Al and me sat up front with Da. We were both paying attention to how he drove the machine. We knew that our day would come when we’d have to know how to do everything Da could do, to support our own families in the future. One day we would have our own Homesteads somewhere on the prairie.

We were settlers – third generation – and it was our duty to grow up and spread out and occupy new land and have more children who’d carry on the sacred mission after us. Me, I couldn’t imagine doing anything else with my life and, for as long as I could remember, I’d been learning and memorising all the skills and knowledge bound up in Ma and Da about surviving in our world. Al was the same. Well, I’d always assumed he was the same.

But something weird was going on with Al. He had started to question things. He wanted to knowwhyour whole purpose was to thrive and proliferate and multiply and colonise Mars. He was thoughtful, Al. Thoughtful and deep and troubled. At first he only voiced his questions to me, his older sister, and I only half-understood what he was talking about. I mean, what else would he or anyone else do with their lives? What else was there to do but try to survive?
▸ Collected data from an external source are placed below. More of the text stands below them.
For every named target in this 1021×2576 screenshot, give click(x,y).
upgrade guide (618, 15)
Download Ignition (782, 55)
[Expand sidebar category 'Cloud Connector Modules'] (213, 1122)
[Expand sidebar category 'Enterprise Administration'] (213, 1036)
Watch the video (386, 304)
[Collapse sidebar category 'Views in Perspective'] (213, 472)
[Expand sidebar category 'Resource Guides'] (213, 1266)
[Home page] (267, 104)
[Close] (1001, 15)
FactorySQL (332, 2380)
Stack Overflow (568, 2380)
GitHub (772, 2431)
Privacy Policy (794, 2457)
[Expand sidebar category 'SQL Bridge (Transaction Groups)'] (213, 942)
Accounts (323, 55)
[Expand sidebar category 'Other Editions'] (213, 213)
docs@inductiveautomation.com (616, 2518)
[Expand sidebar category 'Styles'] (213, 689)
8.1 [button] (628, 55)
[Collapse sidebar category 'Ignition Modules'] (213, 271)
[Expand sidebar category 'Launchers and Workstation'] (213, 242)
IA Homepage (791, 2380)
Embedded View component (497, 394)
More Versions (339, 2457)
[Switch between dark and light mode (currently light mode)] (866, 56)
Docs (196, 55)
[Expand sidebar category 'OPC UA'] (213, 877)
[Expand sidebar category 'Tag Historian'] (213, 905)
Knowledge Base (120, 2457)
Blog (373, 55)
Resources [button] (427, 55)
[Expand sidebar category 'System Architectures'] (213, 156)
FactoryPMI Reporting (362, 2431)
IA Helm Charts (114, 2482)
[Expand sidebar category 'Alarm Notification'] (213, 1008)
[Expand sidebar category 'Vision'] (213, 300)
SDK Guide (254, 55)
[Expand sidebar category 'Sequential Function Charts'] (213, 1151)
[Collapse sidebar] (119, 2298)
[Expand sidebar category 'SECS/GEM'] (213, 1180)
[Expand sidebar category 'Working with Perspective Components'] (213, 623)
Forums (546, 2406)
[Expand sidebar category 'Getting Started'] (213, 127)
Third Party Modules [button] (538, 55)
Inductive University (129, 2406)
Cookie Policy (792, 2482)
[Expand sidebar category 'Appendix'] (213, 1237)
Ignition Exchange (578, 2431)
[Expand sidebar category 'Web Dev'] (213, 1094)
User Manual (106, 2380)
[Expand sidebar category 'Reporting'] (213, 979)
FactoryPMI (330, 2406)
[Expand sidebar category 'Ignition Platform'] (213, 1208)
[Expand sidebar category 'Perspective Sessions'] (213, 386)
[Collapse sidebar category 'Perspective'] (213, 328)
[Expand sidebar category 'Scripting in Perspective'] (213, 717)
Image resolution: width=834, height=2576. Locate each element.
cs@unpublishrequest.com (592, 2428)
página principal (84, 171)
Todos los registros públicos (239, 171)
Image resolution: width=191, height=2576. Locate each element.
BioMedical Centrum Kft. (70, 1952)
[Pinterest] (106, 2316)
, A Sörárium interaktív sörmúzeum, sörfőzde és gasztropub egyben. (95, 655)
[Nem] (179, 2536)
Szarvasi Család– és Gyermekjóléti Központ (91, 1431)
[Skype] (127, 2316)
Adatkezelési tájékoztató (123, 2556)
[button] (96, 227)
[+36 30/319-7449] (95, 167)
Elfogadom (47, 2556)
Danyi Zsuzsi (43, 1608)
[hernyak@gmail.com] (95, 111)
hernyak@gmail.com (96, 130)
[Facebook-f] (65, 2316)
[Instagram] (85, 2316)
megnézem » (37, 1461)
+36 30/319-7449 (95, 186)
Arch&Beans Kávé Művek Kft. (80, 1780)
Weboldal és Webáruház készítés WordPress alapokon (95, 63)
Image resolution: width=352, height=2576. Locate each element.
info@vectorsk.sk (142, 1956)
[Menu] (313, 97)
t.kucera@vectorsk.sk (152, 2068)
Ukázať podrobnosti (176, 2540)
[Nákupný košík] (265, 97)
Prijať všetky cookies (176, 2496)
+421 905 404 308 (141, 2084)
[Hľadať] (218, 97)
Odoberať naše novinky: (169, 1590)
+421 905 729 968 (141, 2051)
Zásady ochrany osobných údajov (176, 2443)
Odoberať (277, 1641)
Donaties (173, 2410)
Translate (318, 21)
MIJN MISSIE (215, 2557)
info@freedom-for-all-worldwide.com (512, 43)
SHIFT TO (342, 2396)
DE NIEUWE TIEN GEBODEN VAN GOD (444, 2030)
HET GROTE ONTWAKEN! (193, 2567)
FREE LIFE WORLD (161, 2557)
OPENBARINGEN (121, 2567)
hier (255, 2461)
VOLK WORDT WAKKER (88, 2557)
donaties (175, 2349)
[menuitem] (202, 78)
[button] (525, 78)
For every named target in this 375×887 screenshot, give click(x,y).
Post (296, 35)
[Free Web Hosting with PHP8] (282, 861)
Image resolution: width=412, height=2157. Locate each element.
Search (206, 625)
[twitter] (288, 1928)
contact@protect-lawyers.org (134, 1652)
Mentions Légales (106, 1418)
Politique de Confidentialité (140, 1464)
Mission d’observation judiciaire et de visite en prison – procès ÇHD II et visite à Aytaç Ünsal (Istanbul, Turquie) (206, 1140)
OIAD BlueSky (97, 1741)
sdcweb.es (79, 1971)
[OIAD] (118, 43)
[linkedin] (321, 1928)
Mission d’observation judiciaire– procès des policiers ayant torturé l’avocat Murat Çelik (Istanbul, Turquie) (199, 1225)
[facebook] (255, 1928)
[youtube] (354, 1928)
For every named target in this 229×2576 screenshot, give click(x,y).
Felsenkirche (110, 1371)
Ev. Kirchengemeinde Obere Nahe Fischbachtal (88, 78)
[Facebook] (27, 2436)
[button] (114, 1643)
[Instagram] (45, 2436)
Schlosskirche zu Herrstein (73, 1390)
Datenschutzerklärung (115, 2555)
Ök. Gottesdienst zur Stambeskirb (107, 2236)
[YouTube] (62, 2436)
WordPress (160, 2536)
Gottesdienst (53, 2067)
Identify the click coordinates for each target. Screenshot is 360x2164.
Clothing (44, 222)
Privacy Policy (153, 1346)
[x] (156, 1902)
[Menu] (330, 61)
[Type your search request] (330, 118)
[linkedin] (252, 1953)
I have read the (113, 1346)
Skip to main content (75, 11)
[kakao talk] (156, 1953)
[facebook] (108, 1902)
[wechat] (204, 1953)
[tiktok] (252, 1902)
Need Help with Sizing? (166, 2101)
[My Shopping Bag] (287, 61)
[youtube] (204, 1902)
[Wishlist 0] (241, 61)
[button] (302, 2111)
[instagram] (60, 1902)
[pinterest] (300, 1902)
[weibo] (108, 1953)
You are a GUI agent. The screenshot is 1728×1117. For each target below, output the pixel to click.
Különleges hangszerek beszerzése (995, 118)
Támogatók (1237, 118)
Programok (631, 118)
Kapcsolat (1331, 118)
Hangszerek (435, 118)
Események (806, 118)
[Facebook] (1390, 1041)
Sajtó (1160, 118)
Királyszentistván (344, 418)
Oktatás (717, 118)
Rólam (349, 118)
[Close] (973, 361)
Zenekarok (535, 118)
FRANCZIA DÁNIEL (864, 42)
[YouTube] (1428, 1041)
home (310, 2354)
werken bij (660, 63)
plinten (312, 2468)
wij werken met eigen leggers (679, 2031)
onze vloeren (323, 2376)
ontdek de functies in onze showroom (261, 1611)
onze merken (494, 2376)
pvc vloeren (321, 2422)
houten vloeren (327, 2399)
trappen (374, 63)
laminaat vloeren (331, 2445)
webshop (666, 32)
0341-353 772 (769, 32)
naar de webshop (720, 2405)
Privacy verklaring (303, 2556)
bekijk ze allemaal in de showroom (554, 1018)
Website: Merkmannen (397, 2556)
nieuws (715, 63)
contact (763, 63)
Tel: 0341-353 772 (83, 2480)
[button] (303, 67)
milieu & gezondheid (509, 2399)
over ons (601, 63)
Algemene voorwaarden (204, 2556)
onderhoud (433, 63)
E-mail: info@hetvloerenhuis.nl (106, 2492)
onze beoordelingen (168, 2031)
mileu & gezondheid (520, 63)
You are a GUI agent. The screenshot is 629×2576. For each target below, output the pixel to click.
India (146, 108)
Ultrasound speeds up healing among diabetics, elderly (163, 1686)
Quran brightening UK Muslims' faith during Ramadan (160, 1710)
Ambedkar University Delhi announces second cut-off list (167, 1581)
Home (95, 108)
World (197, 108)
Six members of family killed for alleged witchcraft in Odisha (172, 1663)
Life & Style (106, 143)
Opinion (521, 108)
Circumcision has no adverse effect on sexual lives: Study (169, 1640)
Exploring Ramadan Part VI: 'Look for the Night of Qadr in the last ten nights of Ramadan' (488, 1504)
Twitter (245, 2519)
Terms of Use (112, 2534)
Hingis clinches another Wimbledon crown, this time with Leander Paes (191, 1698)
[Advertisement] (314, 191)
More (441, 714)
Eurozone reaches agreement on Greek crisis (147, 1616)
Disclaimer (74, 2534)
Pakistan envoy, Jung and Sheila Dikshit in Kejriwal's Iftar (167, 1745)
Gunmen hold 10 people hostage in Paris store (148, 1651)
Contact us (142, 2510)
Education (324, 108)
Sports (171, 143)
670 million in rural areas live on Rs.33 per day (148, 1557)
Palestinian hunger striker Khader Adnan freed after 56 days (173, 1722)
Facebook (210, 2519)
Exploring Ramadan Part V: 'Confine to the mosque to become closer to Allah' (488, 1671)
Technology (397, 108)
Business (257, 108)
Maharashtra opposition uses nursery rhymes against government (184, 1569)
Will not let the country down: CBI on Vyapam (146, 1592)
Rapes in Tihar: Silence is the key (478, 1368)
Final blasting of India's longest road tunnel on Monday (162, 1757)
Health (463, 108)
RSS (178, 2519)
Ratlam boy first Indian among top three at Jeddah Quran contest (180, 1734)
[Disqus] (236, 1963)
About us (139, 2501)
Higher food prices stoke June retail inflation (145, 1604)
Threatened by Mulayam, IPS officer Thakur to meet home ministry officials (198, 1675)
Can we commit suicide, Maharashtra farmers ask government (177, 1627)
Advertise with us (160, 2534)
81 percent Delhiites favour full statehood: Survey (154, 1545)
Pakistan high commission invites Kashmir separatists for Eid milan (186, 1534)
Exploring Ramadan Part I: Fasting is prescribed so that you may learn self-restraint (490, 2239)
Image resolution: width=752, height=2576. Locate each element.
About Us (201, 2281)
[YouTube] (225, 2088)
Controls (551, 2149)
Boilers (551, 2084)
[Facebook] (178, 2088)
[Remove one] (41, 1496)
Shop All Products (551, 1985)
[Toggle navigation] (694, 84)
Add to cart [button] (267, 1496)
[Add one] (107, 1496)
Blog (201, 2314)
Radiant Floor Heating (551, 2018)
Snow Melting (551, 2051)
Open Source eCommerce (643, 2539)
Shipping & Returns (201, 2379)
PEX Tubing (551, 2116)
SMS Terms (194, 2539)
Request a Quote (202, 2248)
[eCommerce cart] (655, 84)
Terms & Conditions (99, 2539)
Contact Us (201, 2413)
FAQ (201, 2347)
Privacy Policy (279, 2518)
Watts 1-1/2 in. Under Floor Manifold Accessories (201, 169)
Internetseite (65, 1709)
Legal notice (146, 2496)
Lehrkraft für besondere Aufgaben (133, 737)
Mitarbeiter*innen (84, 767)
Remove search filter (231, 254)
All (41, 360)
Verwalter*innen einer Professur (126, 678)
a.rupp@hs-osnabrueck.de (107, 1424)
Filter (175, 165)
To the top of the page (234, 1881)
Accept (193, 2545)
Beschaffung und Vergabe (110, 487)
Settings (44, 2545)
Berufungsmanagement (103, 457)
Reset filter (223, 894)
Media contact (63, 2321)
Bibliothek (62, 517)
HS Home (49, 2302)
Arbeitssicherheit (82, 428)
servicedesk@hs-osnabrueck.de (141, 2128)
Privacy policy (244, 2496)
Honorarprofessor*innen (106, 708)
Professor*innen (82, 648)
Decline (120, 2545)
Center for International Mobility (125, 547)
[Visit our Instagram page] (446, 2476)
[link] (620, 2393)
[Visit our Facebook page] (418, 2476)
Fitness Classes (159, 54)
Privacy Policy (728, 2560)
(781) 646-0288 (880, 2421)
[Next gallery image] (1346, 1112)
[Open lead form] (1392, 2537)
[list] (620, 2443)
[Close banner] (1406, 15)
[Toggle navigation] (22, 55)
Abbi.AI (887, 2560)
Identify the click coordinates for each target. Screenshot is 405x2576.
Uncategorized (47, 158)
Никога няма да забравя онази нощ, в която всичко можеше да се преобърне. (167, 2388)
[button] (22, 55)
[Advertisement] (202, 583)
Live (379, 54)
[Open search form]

Ma once said, ‘Mars doesn’t want us here. This whole world wants us to go back where we came from. The planet is rejecting us and trying to kill us off.’ She had been sick with a fever for some time after Hannah was born.

Funny thing was, the questions Ma asked then were just like the ones Al was asking lately. All that why why why. It shook me up and made me uneasy. I preferred just to get on with things.

In town we took Grandma to her appointment with Doc Eaves and left Toaster to wait for her while we took ourselves off to visit our new reptiles. The new Molly and George gazed at us sadly, I thought. As if they knew they had a whole lifetime ahead of nothing but servitude until the day they died and we chopped them up for another neighbourly barbecue. What was wrong with me? I should be happy. We had new members of the Homestead.

Then we found out that we’d have to stay in town overnight. Grandma didn’t just need work done, she needed a whole new cybernetic limb. She kicked up a ruckus and Da didn’t look too pleased either, when we returned to the surgery and heard. The good news, said the Doctor, was that he had just the right model of leg in stock and it was almost the correct size. He could effect the replacement almost immediately. But it was going to be expensive. Da blanched when he heard the figure.

‘Don’t pay it,’ cried Grandma, lying there on the Doctor’s bench. ‘Just take both my legs right off, why don’t you? What does an old biddy like me want legs for anyway?’

But Da told her she was shaming him, carrying on so. He said, yes, she would be having the leg, thank you, and he quickly made an appointment for the fitting the very next day. Grandma was helped down from the examining bench by Toaster and now she was looking smug at the prospect of a whole new robotised limb.

That night we stayed at the home of old Ruby, Grandma’s last surviving girlhood friend. Over the years we had stayed with her a number of times and her ramshackle place was familiar. She was a gruff old lady who’d lived through some rough times. She always boasted that she’d buried three husbands and nine babies and whenever she said that she always scared Al and me half to death.

Her house was pretty dirty and nasty inside. Ruby kept small lizard birds as pets and they left their slimy droppings just any old place. They skulked about in the rafters of every room and it was easy to imagine they were thinking up ways of doing their mess on us, or pecking out our eyes.

Ruby also had great piles of papers everywhere. Books and magazines in sliding heaps, dangerous as the shifting sands. All these things had been salvaged years ago from one of the crashed ships. Ruby’s home was the town’s unofficial library, though no one ever came by to read. Maybe because everything was stuck with lizard mess and old feathers.